Types of Test Data You Should Use for Your Software Tests
by Alexander Fridman
Testing is an integral and vital part of creating software. In fact, test code is as important as your production code. When you create test code, you need to create test data for your code to work against. This post is about the different types of test data that are used in software testing. I’ll elaborate on each type and explain what test types are used in which scenarios
Types of Test Data
Valid Test Data
As the name implies, this is the data that your program expects and should operate on. You want to create tests with valid data to make sure that the program functions as expected when using data that meets your integrity and validation criteria. For instance, if you do integration tests as part of a login use case, you will want to provide a correct username and password (in this scenario, valid data) and check that the user is logged in properly.
Invalid Test Data
It’s important to make sure that your program knows how to handle data that doesn’t conform to your data integrity and validation requirements. First things first: your application must not process invalid data as valid data. The code should identify that this data is invalid and handle it accordingly. Usually, invalid input can result in one of the following:
- An error message displayed to the client
- Halting program execution
- Adding an entry in a log file
- Returning a specific HTTP status code
Invalid Data Outcomes
Invalid data usually has three possible outcomes:
- Changing the program control flow and preventing the program from continuing its execution until valid data is entered. For instance, in the example given above of a login page, the user can’t continue without providing valid credentials. Or in the case of trying to add strings in a calculator, an error will be emitted, and no calculation will take place.

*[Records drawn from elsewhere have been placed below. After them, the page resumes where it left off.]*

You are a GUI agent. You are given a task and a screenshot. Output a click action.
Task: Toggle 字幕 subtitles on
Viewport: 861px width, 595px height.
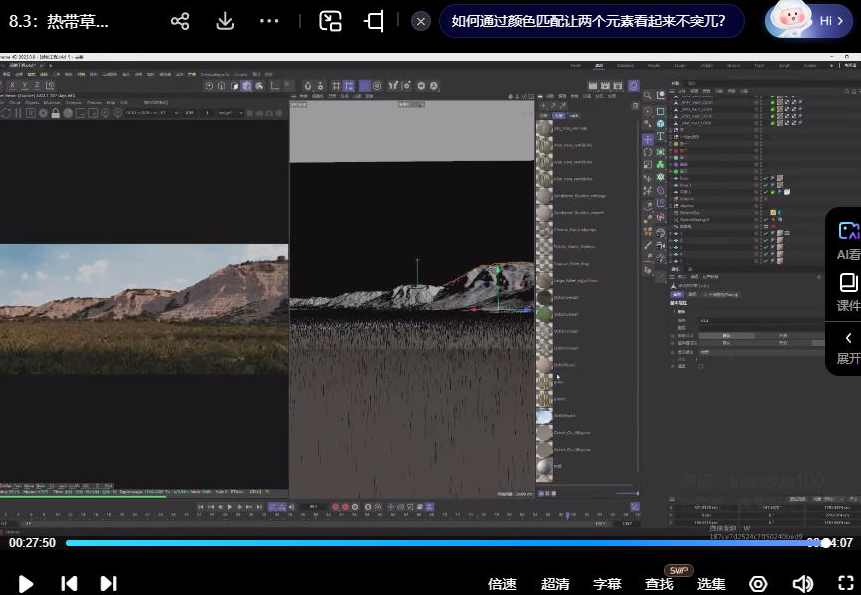(x=607, y=583)
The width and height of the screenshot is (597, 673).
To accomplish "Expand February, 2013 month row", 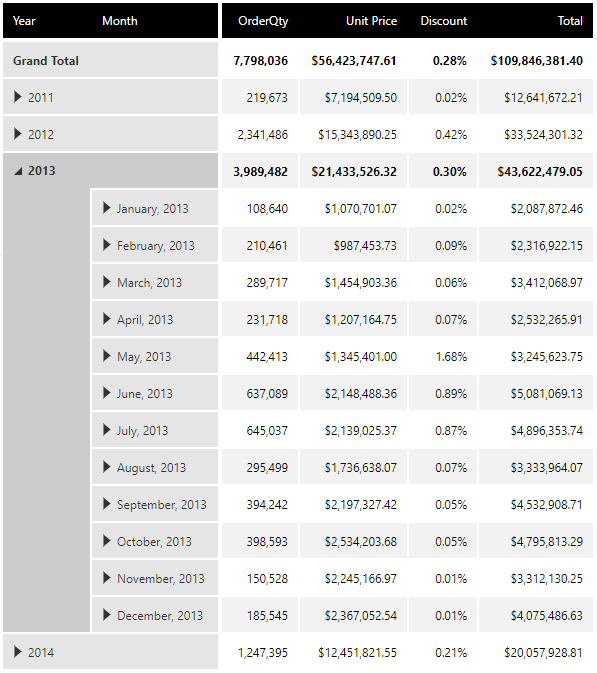I will point(107,245).
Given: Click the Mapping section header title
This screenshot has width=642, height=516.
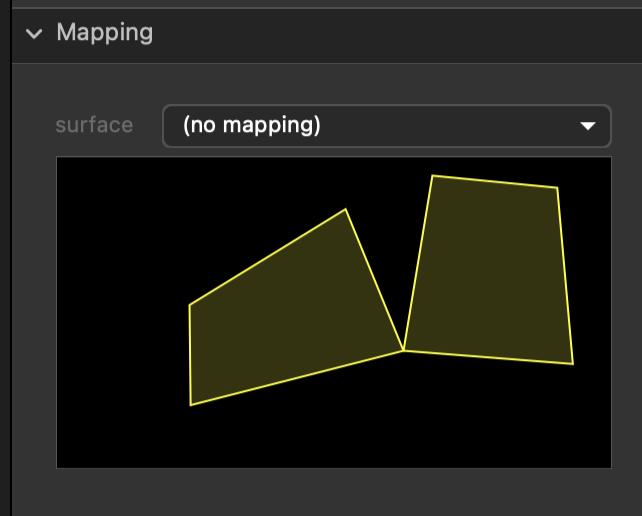Looking at the screenshot, I should coord(104,32).
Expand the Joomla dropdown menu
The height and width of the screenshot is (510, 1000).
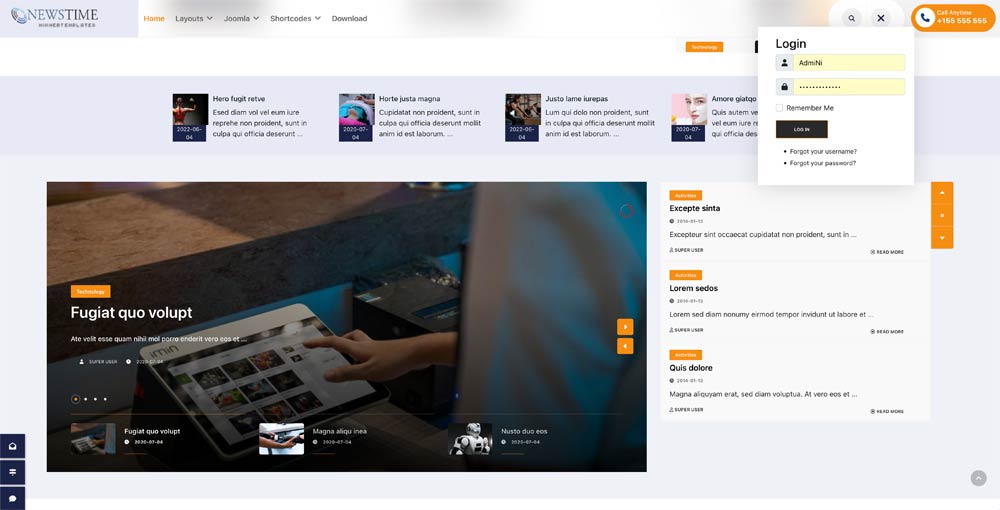point(241,18)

- Stopping the execution of the program entirely. For example, if you run a database migration (DB change) and the data is corrupted, the program simply won’t run. It will emit an error message and exit.
- Downgraded performance and functionality. If you have a mobile game that requires credit card data to play the full game and you provide invalid data, you will only be able to play the demo version.
Boundary Test Data
When we write code, there are certain limitations on the values we can use that stem from the fact that we run on physical hardware. Physical hardware has its objective capacity limitations. For example, a PC has only so much RAM to use. In addition, the CPU’s assembly language, the language we write code in, and the compiler have their own sets of restrictions.
Types of Restrictions
Thus, we can’t hold in the C language a number that is higher than 32,000 in an integer type. We can’t store a string in an integer variable in Java and so forth. Boundary test data is intended to check how our code handles values that are close to the maximum upper limits or exceed them.
Developers usually write code with values in mind that are far from the boundaries of the machine, language, and compiler. However, in many cases values that are near or equal to the boundary are considered valid input and should be handled as such. In addition, values that exceed the boundaries should be handled gracefully (i.e., with a dedicated error message) and not make the whole program crash (case in point: Microsoft Windows’s “blue screen of death”). Testing boundaries is especially important in the context of load and stress tests when we want to check how the machine performs under high load.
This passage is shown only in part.